What AGCM says and the legal angle
The AGCM’s January 2026 press release framed the investigations around two pillars:
- use of interface and game design elements to induce prolonged play and recurring spending (targeting minors in particular), and
- lack of transparency in the value and sale of virtual currency bundles, which can mask the true cost of items and encourage overspending.
"These practices... may influence players as consumers — including minors — leading them to spend significant amounts, sometimes exceeding what is necessary to progress in the game and without being fully aware of the expenditure involved." — AGCM (Jan 2026)
Legally, this sits at the intersection of consumer protection and competition law. AGCM enforces unfair commercial practices under Italy’s Consumer Code, which implements the EU Unfair Commercial Practices Directive. The authority can open probes, impose behavioral remedies, and levy fines. The focus on game design and psychological nudges also brings dark pattern doctrine into play — regulators increasingly treat certain UX tactics as misleading or aggressive practices.
Two legal threads to watch
- Misleading commercial practices — bundling virtual currency and failing to disclose real‑money costs can be considered misleading if consumers cannot understand the true price of digital goods.
- Aggressive commercial practices and protection of minors — game mechanics that exploit impulsivity, especially among children, can be labeled aggressive and therefore illegal under EU/Italian rules.
Why this matters now — 2026 trends that amplify the impact
Regulatory attention to game monetization has accelerated since 2023. By 2026, we’ve seen:
- EU‑level momentum for stricter consumer protections around digital products and transparency (post‑Digital Services Act conversations).
- Increased scrutiny of gambling‑adjacent mechanics like randomized loot (gacha/loot boxes) from several European authorities and growing political pressure to protect minors.
- Public backlash and class‑action litigation in multiple markets, making reputational risk a commercial concern for major studios.
AGCM’s probe arrives on the heels of these trends and could catalyze coordinated action. When a national competition authority targets one of the world’s largest publishers (now part of Microsoft), it signals to other regulators that the status quo is contestable.
Possible outcomes and ripple effects
AGCM’s investigations can lead to a range of outcomes, each with distinct ripple effects:
1) Behavioral remedies and transparency orders
AGCM may require Activision Blizzard to change UI flows, label virtual currency clearly, show real‑world prices alongside in‑game currency, and stop using persistent nudges that encourage compulsive spending. Globally, studios may adopt these practices preemptively to avoid market bans or patch rollbacks.
2) Fines and sanctions
Fines could be significant and would raise the cost of aggressive monetization models. This increases financial incentive for studios to explore alternatives such as battle passes with transparent pricing or subscription bundles.

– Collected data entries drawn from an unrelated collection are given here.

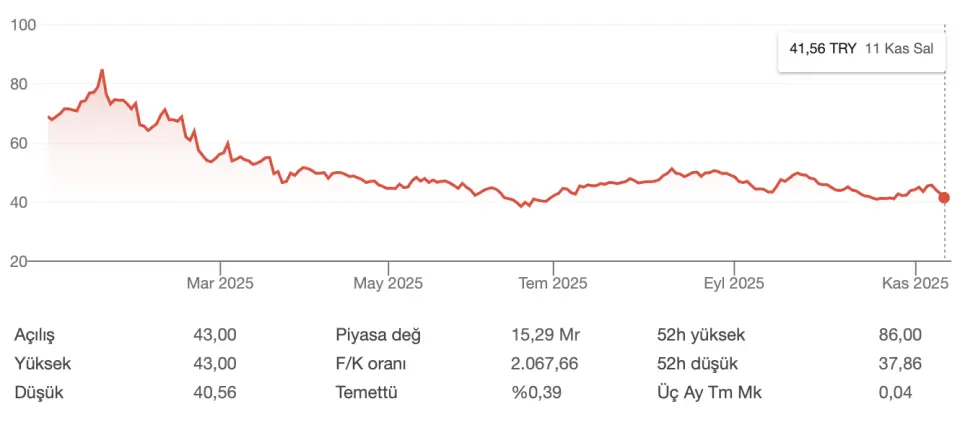Image resolution: width=960 pixels, height=430 pixels.
Task: Click the red end-of-line data point
Action: tap(944, 198)
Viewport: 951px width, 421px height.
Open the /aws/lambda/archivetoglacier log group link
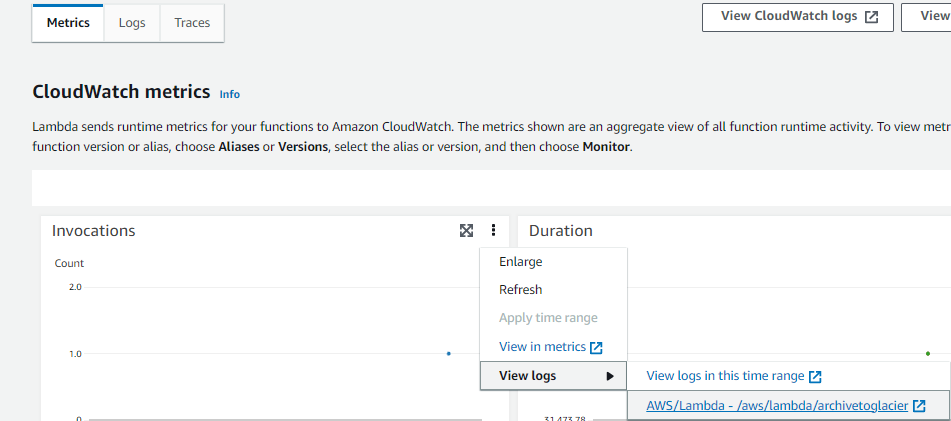(x=778, y=405)
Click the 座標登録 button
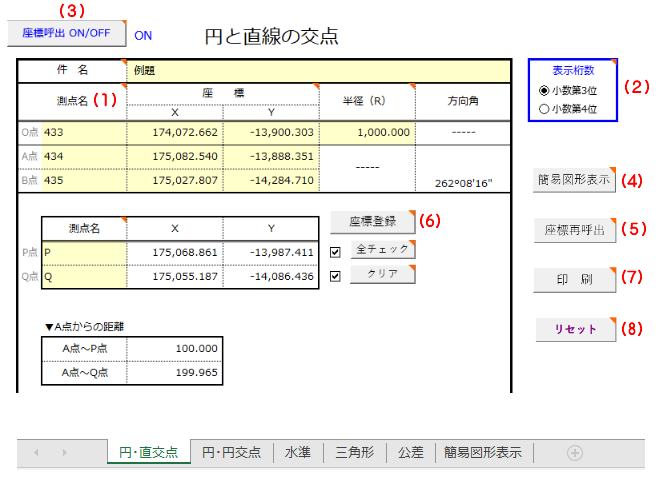 371,221
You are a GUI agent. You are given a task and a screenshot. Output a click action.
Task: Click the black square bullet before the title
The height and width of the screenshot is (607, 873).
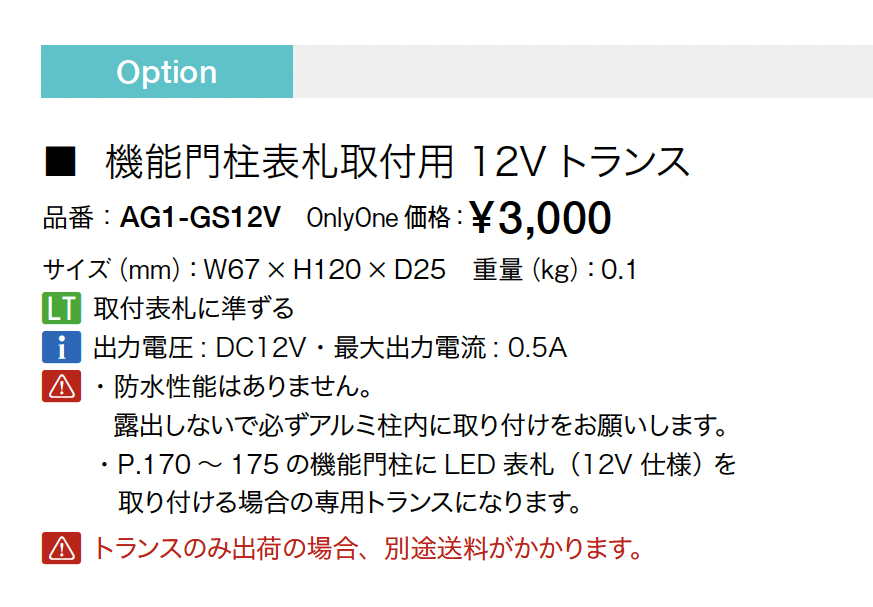pos(61,161)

3) Regulatory harmonization and copycat actions
Other EU member states’ regulators (and consumer agencies outside the EU) could cite AGCM’s findings to launch their own probes. The result: a patchwork of national rules or, optimally, harmonized guidance across the EU about acceptable monetization design.

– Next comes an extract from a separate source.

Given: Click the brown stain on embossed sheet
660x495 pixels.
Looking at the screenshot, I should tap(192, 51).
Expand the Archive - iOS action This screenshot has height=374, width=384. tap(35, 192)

4) Storefront policy changes
Apple and Google control distribution; they may update developer rules to require clearer in‑app purchase disclosures, age gating, or restrict certain time‑limited mechanics. If stores tighten rules, enforcement becomes global by default.
5) Game design and revenue model shifts
Studios may pivot away from randomized monetization (gacha/loot boxes) toward transparent cosmetic stores, season passes, or paid DLC — reducing friction for regulators and satisfying player trust concerns.
Forecast: What the ecosystem may look like by 2027
Projecting forward, here are plausible scenarios over the next 12–24 months:
- Best case: Clear labeling becomes standard, parental controls improve, and subscription/battle‑pass models expand. Players get better cost visibility without sacrificing creative monetization.
- Moderate case: National regulators issue varied orders; major publishers comply in the EU but not uniformly elsewhere, creating regional feature divergence and complex compliance burdens.
- Worst case for industry: Heavy fines and broad restrictions on randomized monetization push smaller studios out of the freemium market or force aggressive price hikes for players.
Actionable advice — What parents and players should do now
Regulatory change takes time. Meanwhile, here’s a practical checklist you can follow today to limit surprise charges and protect kids.
For parents
- Enable platform parental controls: Both iOS and Android offer purchase authentication and spending limits — set these to require your password for every in‑app purchase.
- Remove payment methods: Where feasible, remove saved cards from the device used by minors or use a dedicated family account with limited funds.
- Use allowance cards: Give children a prepaid gift card or specific in‑game currency top‑up so spending is capped.
- Check purchase histories weekly: Review receipts and bank alerts; set up transaction notifications to catch unexpected charges early.
- Talk about virtual currency: Help kids understand that in‑game money has real‑world value and discuss limits for time‑limited events or hype‑driven purchases.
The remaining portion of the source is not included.